_What is needed_
Set down everything in the records from the line containing "You are a computer-use" down to the end of the records, reproducing each line without alteration and leaving out the pictures.

_Information shown_
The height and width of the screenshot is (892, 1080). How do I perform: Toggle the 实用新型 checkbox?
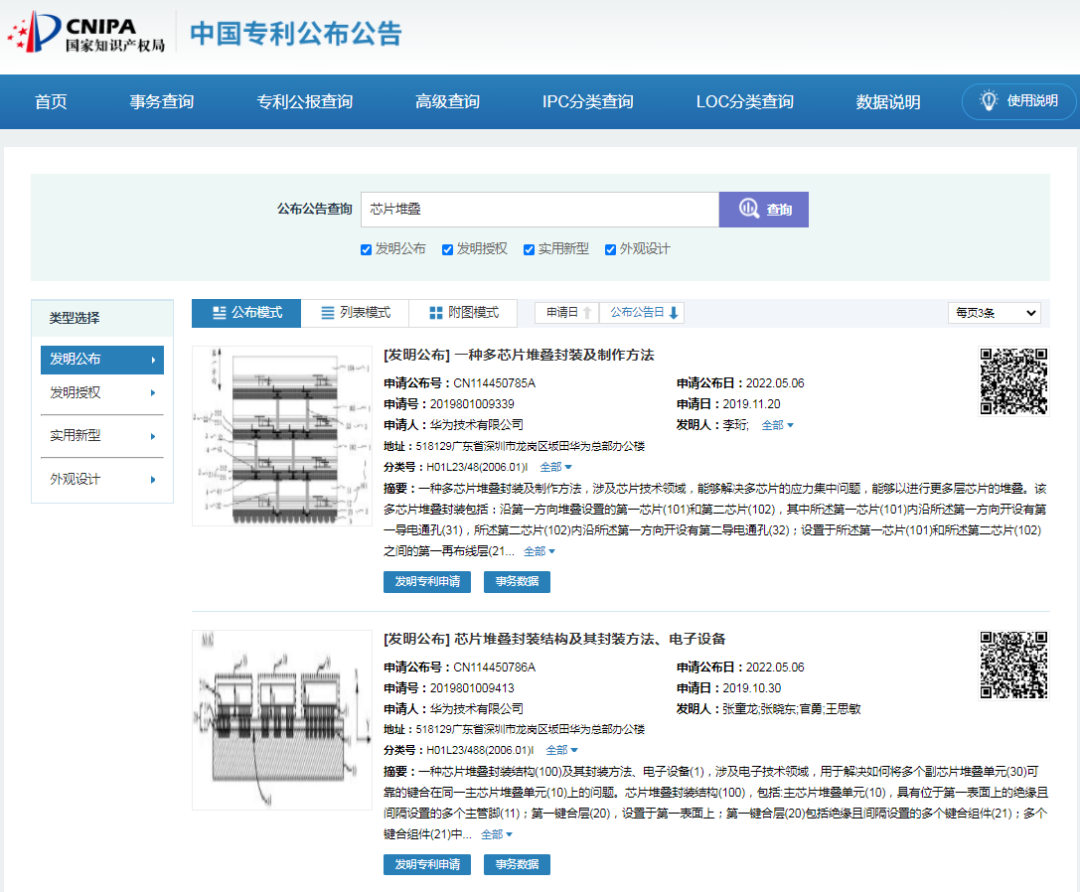point(529,250)
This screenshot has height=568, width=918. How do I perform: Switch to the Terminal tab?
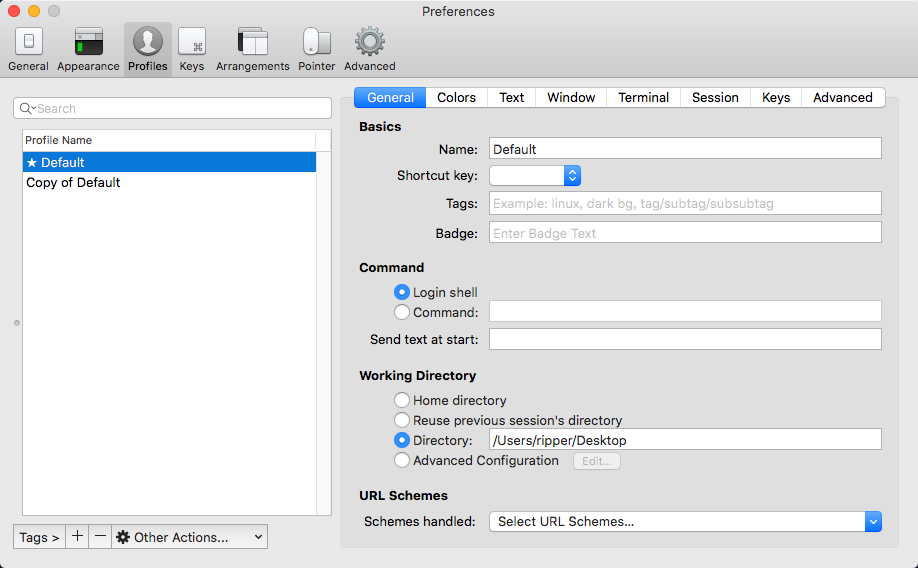click(x=643, y=97)
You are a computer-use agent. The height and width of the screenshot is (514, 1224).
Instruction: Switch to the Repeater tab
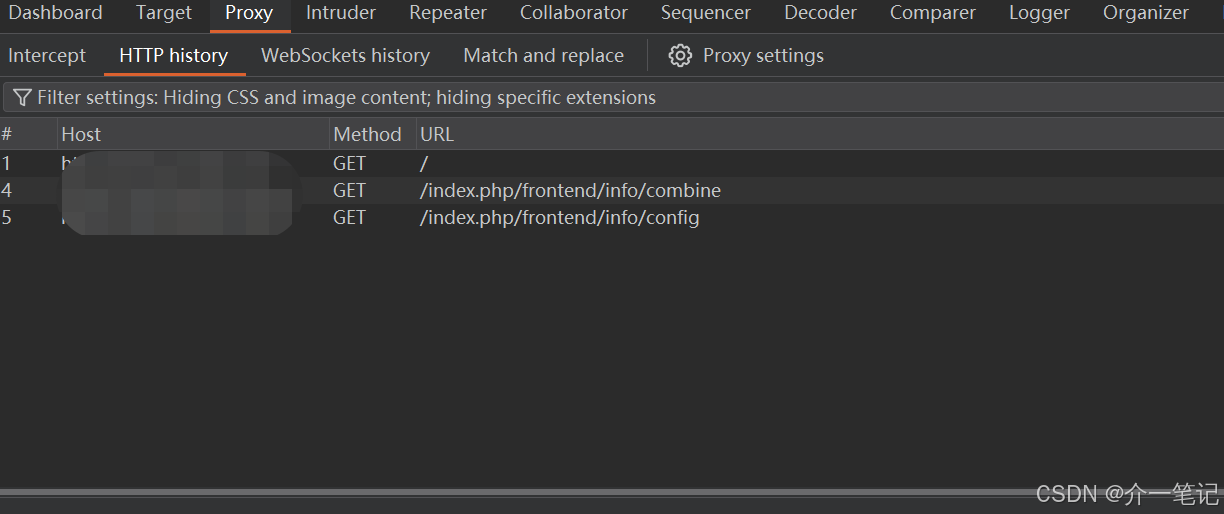pyautogui.click(x=448, y=13)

_Reply_
You are a computer-use agent. The height and width of the screenshot is (514, 1224).
Instruction: Switch to the Repeater tab
pyautogui.click(x=448, y=13)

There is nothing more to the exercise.